**MATERIAL FOR THE TASK**:
--- START ---

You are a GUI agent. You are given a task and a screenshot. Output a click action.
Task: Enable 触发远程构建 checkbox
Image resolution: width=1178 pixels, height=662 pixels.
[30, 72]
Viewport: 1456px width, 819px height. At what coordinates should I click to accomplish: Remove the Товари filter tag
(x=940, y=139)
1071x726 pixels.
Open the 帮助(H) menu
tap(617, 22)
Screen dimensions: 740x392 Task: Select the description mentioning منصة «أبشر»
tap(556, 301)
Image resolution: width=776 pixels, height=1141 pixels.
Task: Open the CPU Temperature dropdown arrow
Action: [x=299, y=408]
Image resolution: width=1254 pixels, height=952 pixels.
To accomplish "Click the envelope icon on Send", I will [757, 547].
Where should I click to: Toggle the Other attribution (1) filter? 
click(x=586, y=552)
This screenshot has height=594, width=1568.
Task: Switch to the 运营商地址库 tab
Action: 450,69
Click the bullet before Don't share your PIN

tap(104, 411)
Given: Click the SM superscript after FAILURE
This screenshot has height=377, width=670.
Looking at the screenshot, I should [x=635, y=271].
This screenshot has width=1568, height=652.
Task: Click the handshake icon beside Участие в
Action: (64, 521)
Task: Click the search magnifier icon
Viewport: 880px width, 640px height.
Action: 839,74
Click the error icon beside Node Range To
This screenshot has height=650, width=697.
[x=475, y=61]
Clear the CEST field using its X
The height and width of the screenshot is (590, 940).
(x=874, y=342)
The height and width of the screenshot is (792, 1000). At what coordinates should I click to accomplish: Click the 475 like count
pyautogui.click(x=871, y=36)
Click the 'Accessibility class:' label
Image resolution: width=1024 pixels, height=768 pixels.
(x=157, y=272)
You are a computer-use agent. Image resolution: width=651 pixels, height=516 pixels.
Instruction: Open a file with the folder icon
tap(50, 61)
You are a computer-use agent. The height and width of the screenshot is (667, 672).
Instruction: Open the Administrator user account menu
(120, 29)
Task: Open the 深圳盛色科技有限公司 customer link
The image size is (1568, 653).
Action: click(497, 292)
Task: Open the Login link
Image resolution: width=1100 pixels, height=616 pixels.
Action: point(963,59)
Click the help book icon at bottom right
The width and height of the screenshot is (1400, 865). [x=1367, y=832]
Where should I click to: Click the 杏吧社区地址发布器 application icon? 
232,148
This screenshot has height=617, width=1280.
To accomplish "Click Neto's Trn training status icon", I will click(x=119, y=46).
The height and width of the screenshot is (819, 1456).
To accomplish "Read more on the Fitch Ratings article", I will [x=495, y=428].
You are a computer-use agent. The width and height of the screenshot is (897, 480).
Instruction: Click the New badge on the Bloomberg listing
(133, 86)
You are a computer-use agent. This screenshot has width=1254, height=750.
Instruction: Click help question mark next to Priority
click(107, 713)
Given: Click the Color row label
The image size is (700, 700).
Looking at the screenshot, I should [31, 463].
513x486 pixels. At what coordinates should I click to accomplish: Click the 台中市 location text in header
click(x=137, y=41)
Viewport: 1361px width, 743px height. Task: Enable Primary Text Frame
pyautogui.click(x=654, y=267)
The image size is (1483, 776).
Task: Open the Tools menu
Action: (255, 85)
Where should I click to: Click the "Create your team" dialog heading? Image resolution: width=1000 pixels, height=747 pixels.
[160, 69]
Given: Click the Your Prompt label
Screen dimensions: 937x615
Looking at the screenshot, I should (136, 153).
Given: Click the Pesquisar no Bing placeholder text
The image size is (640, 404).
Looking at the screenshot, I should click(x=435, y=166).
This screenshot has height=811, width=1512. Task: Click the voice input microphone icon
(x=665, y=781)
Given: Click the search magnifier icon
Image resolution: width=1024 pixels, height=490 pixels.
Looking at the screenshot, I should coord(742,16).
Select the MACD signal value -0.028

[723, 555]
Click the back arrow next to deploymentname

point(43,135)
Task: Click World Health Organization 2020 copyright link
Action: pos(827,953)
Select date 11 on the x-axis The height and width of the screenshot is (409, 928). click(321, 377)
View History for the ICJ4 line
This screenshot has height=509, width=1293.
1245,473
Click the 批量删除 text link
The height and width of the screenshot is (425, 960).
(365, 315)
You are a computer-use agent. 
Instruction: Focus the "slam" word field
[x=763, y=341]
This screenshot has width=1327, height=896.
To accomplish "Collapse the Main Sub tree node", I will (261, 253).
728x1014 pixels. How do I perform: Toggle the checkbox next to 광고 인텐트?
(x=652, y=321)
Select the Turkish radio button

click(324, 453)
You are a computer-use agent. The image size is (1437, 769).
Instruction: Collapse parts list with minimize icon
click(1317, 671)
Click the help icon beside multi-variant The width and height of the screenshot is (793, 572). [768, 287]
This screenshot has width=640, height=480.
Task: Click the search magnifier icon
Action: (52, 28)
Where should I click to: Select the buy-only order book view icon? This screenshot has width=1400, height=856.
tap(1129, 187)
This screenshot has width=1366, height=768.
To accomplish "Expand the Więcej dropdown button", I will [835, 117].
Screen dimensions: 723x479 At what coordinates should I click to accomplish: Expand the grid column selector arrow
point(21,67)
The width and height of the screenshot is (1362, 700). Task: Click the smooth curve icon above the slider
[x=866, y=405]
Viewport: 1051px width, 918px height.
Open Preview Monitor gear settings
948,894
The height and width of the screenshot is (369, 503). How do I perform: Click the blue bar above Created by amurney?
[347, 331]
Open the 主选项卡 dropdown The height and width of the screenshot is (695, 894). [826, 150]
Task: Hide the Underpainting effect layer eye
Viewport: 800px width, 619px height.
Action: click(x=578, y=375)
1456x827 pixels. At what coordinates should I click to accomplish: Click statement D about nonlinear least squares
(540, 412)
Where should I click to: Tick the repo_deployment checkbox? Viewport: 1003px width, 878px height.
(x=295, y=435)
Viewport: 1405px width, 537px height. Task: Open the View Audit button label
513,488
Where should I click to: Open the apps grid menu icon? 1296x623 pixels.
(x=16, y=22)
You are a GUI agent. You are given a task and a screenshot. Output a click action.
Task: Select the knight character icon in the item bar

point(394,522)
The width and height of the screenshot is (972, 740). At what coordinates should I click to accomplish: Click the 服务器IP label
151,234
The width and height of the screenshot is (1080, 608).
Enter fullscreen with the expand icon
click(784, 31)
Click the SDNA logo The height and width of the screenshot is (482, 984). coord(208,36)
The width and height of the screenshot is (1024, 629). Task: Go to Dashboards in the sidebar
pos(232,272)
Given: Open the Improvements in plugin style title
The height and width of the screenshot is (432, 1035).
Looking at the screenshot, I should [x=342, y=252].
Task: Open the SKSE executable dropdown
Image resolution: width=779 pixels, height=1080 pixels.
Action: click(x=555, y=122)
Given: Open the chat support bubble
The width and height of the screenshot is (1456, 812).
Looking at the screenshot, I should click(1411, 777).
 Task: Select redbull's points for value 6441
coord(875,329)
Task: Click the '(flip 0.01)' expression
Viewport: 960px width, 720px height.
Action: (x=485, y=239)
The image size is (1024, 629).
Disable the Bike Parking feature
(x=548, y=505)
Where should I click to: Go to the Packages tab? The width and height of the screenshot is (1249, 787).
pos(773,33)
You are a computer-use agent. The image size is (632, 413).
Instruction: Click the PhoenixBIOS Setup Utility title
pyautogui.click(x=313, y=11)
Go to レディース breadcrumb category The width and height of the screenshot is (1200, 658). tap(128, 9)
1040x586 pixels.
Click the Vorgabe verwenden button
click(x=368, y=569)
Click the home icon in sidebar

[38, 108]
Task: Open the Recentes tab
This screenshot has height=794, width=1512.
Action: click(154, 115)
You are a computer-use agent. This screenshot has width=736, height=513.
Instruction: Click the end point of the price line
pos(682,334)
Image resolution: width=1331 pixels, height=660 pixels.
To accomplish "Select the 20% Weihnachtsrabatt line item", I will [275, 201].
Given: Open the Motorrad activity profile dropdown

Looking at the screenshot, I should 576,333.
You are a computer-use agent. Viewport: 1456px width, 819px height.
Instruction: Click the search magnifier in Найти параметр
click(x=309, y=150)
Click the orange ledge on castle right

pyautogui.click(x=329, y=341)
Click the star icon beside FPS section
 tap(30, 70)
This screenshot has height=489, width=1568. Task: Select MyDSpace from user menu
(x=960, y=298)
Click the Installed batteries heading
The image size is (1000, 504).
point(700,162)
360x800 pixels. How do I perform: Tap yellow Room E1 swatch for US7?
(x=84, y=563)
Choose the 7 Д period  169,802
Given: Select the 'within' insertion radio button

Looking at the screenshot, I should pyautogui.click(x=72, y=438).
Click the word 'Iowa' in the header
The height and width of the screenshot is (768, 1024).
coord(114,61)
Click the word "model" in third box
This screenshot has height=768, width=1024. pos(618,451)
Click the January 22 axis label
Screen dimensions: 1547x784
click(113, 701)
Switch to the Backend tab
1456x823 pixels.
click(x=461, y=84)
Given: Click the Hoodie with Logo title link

--- END ---

**EXERCISE BRIEF**:
Copy out each line from the listing that contains the string "will".

**EXPECTED OUTPUT**:
To accomplish "Click the envelope icon on Send", I will [757, 547].
To accomplish "Click Neto's Trn training status icon", I will click(x=119, y=46).
To accomplish "Read more on the Fitch Ratings article", I will [x=495, y=428].
To accomplish "Collapse the Main Sub tree node", I will (261, 253).
To accomplish "Expand the Więcej dropdown button", I will [835, 117].
To accomplish "Select the 20% Weihnachtsrabatt line item", I will [275, 201].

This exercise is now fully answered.